Managed IT: Was es kostet – und was es spart
Autor
Benedikt Birklein
Veröffentlicht

Managed IT bedeutet: Sie haben einen festen IT-Partner, der sich um alles kümmert – Wartung, Sicherheit, Updates, Support. Statt einzelne Stunden abzurechnen, zahlen Sie einen monatlichen Festpreis. Aber lohnt sich das?

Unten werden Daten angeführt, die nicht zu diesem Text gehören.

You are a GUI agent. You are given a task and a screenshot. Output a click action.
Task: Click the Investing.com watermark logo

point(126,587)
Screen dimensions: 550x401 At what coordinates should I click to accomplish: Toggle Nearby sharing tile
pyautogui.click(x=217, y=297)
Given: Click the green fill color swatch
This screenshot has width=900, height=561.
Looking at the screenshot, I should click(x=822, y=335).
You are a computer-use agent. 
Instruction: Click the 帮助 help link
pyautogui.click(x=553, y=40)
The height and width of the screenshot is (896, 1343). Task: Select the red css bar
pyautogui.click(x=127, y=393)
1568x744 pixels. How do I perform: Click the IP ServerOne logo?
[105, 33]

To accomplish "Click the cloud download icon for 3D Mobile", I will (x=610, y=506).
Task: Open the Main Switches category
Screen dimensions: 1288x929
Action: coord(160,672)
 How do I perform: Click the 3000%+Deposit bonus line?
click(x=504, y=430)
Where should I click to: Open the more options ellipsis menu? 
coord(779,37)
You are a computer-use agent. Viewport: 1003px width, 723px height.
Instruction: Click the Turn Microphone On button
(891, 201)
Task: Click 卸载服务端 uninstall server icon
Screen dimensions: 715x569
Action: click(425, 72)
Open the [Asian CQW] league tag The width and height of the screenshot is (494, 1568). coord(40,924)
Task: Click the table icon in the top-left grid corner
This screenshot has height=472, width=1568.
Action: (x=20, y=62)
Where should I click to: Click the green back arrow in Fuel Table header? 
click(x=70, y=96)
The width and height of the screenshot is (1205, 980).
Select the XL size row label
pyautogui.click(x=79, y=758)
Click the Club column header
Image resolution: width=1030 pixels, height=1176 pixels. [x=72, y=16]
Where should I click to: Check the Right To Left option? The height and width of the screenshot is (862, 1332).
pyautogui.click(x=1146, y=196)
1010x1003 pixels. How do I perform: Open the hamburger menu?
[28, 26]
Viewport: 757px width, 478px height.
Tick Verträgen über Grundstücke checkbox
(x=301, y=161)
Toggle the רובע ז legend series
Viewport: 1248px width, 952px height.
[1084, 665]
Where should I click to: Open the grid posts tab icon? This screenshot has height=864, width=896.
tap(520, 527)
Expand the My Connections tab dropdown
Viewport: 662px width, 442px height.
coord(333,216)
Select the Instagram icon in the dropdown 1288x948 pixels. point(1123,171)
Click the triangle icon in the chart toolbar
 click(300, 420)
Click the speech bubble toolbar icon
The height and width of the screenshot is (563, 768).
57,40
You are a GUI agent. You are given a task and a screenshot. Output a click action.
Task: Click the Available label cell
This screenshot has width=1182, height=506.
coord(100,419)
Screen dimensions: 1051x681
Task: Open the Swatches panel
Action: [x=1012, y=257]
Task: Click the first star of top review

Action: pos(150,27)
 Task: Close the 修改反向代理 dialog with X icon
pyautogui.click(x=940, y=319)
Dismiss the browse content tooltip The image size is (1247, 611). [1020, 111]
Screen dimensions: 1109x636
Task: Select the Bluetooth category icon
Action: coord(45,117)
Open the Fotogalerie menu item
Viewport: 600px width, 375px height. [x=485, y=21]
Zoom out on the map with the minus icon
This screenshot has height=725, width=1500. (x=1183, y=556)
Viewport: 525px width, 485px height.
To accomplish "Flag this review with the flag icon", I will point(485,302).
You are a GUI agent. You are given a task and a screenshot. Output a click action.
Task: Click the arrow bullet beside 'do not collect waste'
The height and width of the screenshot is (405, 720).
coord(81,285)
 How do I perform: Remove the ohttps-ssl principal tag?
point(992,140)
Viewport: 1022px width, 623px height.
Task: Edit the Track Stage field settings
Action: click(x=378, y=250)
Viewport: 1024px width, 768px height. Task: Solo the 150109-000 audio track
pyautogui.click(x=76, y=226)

Die wahren Kosten von IT-Problemen
Die meisten Unternehmen unterschätzen, was IT-Ausfälle wirklich kosten. Ein Server, der einen Tag ausfällt. Ein Mitarbeiter, der zwei Stunden auf den Techniker wartet. Ein Ransomware-Angriff, der die Firma eine Woche lahmlegt. Diese Kosten stehen in keiner Rechnung – aber sie sind real.
Was Managed IT enthält
Bei uns umfasst Managed IT: proaktives Monitoring Ihrer Systeme, regelmäßige Sicherheitsupdates, Backup-Management, ein persönlicher Ansprechpartner und unbegrenzten Support per Telefon und Fernwartung. Keine versteckten Kosten, keine Überraschungen.
Für wen sich Managed IT lohnt
Managed IT ist ideal für Unternehmen mit 5 bis 100 Mitarbeitern, die keine eigene IT-Abteilung haben. Wenn Sie aktuell einen Freelancer oder das IT-affine Teammitglied als IT-Verantwortlichen haben, ist ein professioneller Managed-IT-Partner fast immer die bessere Lösung – zuverlässiger, günstiger und mit mehr Expertise.
Unser Ansatz
Wir betreuen unsere Kunden seit 2015 mit Managed IT. Unser Prinzip: proaktiv statt reaktiv. Wir warten nicht, bis etwas kaputtgeht, sondern sorgen dafür, dass es gar nicht erst dazu kommt. Und wenn doch mal etwas schiefgeht, sind wir innerhalb von Minuten erreichbar – nicht Tagen.